====== SELECTED EXTRACT ======
Aktuelle Neurologie 2007; 34 - P698
DOI: 10.1055/s-2007-987968

Progressive muscle atrophy with hypokalaemic periodic paralysis and calcium channel mutation

S Spuler 1, K Jurkat-Rott 1, A Huebner 1, F Lehmann-Horn 1, P Linke 1, F van Landeghem 1, J Dullinger 1, T Meyer 1
  • 1Berlin, Ulm, Dresden

Background: Motor neuron degeneration in conjunction with hypokalaemic periodic paralysis (HypoPP) has been recognized as distinct from HypoPP-related myopathy. Several studies have described familial cases of HypoPP that had developed a disabling motor neuron disorder resembling spinal muscle atrophy or progressive muscle atrophy (PMA). At the time of these reports, the molecular basis of HypoPP was unknown.
====== RECORD SET ======
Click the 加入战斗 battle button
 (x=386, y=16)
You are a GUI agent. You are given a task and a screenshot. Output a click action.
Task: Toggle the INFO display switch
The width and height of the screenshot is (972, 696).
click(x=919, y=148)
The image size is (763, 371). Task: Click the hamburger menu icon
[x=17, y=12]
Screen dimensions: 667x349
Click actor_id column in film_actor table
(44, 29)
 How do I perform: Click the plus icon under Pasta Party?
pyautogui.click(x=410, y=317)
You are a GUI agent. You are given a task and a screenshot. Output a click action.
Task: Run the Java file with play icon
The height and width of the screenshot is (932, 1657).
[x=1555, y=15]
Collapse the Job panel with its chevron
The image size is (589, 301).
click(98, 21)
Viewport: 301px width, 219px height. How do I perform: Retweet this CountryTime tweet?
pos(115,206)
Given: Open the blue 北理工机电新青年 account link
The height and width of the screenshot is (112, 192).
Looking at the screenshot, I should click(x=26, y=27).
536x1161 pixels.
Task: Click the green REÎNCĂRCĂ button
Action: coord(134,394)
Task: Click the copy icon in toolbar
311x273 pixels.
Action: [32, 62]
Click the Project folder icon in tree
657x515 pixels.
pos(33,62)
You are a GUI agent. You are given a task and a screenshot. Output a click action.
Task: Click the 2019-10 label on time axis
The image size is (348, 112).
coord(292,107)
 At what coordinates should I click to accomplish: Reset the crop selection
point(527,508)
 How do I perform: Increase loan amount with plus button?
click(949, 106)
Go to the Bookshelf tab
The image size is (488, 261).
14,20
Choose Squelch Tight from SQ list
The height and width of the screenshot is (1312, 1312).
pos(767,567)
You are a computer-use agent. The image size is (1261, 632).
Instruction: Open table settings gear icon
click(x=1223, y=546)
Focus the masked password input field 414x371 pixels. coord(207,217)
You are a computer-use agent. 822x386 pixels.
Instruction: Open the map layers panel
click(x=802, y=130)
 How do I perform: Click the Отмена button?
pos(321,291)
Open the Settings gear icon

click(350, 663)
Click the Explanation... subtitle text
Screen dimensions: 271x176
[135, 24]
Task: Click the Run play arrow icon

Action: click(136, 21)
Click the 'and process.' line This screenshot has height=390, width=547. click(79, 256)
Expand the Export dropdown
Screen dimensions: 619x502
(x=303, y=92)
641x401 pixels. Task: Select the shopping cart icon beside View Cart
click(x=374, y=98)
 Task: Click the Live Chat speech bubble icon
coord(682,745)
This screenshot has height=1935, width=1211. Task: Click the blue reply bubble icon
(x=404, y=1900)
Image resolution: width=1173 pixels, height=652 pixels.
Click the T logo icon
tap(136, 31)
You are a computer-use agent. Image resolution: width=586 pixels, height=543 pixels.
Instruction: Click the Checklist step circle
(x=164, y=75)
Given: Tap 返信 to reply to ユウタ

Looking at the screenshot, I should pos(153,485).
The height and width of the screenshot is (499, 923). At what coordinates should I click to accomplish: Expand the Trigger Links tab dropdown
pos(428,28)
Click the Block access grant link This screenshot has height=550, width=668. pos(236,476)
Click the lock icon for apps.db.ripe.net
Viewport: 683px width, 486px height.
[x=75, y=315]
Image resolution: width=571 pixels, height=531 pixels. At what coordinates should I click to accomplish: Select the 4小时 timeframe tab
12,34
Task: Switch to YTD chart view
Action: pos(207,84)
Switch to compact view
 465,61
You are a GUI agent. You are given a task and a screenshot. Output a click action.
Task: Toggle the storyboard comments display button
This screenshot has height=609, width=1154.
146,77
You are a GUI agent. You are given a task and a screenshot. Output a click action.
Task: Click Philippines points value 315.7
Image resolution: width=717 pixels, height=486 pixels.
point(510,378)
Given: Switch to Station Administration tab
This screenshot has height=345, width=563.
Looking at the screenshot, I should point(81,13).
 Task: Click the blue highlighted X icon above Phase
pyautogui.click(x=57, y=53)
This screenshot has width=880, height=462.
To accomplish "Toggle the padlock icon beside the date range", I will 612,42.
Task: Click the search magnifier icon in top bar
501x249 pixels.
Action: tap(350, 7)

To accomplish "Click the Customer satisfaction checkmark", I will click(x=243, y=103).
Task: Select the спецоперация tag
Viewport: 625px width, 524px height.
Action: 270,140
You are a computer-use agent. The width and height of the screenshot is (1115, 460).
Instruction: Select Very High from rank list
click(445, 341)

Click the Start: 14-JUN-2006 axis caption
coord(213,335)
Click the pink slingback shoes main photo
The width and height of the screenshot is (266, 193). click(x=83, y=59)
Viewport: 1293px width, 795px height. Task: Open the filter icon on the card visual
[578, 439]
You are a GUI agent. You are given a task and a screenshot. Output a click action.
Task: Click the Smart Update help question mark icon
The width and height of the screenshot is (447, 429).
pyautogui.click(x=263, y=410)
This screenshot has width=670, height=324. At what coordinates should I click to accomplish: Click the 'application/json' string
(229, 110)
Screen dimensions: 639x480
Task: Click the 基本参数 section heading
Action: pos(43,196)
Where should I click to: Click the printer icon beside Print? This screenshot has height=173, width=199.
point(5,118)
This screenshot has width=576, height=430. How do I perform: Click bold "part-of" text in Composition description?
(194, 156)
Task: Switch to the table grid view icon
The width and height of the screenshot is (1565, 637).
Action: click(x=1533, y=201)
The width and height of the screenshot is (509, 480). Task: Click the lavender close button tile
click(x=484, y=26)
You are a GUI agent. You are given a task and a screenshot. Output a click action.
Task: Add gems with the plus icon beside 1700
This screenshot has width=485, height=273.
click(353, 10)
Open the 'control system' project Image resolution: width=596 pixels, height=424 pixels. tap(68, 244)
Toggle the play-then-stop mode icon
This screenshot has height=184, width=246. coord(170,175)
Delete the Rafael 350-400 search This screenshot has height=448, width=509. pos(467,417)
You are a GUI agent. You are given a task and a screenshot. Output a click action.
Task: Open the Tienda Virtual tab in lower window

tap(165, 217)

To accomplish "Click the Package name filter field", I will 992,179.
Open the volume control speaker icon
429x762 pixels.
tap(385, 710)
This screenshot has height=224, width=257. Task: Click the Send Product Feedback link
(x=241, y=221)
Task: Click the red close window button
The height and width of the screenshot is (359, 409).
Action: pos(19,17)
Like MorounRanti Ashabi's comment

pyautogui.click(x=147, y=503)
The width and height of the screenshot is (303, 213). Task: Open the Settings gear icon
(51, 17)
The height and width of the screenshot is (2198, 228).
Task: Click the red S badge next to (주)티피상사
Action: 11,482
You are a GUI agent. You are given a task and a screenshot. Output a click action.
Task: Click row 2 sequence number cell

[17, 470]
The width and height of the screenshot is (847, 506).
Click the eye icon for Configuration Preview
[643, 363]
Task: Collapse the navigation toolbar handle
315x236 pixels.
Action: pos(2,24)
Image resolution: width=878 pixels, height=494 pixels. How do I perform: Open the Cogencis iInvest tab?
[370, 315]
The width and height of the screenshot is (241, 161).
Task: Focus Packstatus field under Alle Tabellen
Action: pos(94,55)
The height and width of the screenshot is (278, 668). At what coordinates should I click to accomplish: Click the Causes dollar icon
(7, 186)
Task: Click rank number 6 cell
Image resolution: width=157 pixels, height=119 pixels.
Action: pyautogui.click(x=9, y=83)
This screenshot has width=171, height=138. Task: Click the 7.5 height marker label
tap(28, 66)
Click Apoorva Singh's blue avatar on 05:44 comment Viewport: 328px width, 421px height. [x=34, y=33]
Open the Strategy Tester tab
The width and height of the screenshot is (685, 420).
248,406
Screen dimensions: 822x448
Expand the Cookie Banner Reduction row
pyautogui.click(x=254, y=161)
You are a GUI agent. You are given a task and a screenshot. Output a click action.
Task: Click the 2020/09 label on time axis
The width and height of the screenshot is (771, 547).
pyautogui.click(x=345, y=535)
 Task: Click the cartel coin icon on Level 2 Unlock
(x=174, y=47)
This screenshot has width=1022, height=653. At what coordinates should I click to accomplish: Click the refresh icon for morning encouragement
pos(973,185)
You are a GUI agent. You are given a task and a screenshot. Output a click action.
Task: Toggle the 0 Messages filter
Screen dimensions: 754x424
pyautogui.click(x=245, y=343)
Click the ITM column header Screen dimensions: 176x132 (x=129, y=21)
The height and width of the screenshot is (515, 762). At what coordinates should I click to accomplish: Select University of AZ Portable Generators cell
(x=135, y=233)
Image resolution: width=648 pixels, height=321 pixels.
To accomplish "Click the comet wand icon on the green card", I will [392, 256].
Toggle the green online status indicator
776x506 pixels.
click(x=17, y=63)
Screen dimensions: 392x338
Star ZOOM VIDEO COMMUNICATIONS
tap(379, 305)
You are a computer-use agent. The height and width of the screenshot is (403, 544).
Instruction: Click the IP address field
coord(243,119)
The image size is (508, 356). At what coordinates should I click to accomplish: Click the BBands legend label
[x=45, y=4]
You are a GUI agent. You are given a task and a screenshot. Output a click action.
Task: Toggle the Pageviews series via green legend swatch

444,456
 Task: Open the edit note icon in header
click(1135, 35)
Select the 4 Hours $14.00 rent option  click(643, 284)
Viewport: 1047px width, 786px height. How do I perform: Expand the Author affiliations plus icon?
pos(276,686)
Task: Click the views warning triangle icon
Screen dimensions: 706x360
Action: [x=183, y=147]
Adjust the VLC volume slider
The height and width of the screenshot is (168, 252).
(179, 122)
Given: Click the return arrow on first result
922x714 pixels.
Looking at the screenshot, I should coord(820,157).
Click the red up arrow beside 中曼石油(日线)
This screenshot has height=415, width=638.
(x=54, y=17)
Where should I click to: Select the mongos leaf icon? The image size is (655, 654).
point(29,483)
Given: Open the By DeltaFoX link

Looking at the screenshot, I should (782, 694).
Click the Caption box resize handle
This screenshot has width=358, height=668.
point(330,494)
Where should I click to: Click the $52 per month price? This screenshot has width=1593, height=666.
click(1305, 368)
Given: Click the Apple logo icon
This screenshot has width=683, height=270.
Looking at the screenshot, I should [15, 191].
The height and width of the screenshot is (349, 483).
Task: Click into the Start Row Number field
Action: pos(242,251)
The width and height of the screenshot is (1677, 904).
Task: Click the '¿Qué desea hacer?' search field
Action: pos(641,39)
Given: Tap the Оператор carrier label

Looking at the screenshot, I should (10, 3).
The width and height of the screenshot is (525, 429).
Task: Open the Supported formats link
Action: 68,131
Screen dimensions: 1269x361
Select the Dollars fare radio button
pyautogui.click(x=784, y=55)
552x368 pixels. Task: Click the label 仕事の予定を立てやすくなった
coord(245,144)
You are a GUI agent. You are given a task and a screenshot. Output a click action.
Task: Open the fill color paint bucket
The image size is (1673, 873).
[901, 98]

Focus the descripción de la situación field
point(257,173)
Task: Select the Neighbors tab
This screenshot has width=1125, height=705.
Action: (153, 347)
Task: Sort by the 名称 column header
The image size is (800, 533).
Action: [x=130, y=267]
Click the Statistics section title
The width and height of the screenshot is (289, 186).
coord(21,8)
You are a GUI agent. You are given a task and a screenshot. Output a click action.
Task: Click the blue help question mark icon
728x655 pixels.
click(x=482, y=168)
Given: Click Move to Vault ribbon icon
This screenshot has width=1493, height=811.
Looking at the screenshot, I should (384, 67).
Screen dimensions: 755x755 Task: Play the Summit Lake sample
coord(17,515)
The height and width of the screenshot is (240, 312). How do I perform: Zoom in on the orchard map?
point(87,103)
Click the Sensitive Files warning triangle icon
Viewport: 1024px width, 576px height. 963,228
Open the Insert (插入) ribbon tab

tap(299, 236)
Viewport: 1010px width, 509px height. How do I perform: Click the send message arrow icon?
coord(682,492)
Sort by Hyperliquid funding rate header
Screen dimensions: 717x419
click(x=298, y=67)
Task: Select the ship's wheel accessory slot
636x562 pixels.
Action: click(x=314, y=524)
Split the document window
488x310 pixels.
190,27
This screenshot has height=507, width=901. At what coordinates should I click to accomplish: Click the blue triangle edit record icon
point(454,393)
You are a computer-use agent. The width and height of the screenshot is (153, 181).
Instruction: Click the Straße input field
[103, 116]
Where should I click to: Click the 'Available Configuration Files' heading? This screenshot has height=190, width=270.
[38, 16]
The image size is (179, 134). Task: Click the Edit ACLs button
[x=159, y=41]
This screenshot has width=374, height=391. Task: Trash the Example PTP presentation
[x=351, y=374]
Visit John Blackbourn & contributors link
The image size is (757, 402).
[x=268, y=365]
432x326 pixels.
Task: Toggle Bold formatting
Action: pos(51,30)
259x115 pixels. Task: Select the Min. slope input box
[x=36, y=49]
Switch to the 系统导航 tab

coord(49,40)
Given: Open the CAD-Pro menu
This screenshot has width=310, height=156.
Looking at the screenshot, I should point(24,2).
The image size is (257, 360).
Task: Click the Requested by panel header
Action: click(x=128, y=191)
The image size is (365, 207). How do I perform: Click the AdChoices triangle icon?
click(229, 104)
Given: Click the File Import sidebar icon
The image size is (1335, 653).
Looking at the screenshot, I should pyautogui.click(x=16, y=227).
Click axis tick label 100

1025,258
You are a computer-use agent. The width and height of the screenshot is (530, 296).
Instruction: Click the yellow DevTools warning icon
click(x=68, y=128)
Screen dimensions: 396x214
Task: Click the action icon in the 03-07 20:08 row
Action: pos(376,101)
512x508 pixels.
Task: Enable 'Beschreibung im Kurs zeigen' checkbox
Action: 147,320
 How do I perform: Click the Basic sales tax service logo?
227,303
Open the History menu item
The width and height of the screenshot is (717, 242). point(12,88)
======
[TASKS FOR THIS EXERCISE]:
**A.** In the abstract on progressive muscle atrophy with hypokalaemic periodic paralysis, what was still unknown when the earlier familial cases were reported?
**B.** Write the next part of the abstract on progressive muscle atrophy with hypokalaemic periodic paralysis, picking up after its final sentence.

[PER-TASK ANSWERS]:
**A.** The molecular basis of HypoPP was unknown.

**B.**
Patients and methods: We report a patient with familial HypoPP and a fatal course of PMA. In the studied familiy HypoPP arose from a mutation in the calcium channel gene CACNA1S encoding p.R528H which has been related to HypoPP before. The index patient demonstrated a clinical syndrome of HypoPP in conjunction with PMA. Postmortem studies showed cystatin-C- positive neuronal inclusions which are common morphological features of PMA and the classic form of ALS.

Discussion: Given the rarity of HypoPP and PMA, a chance association of the CACNA1S mutation and this phenotype was unlikely. A single case of HypoPP with PMA within the genetic trait of CACNA1S-linked HypoPP does not permit the conclusion that the PMA phenotype is caused by the calcium channel mutation. Nevertheless, the CACNA1S gene may represent a previously unknown genetic risk factor of PMA. It is well conceivable though that genetic variants of the CACNA1S gene may contribute to a common pathway in HypoPP, vacuolar myopathy and motor neuron disease.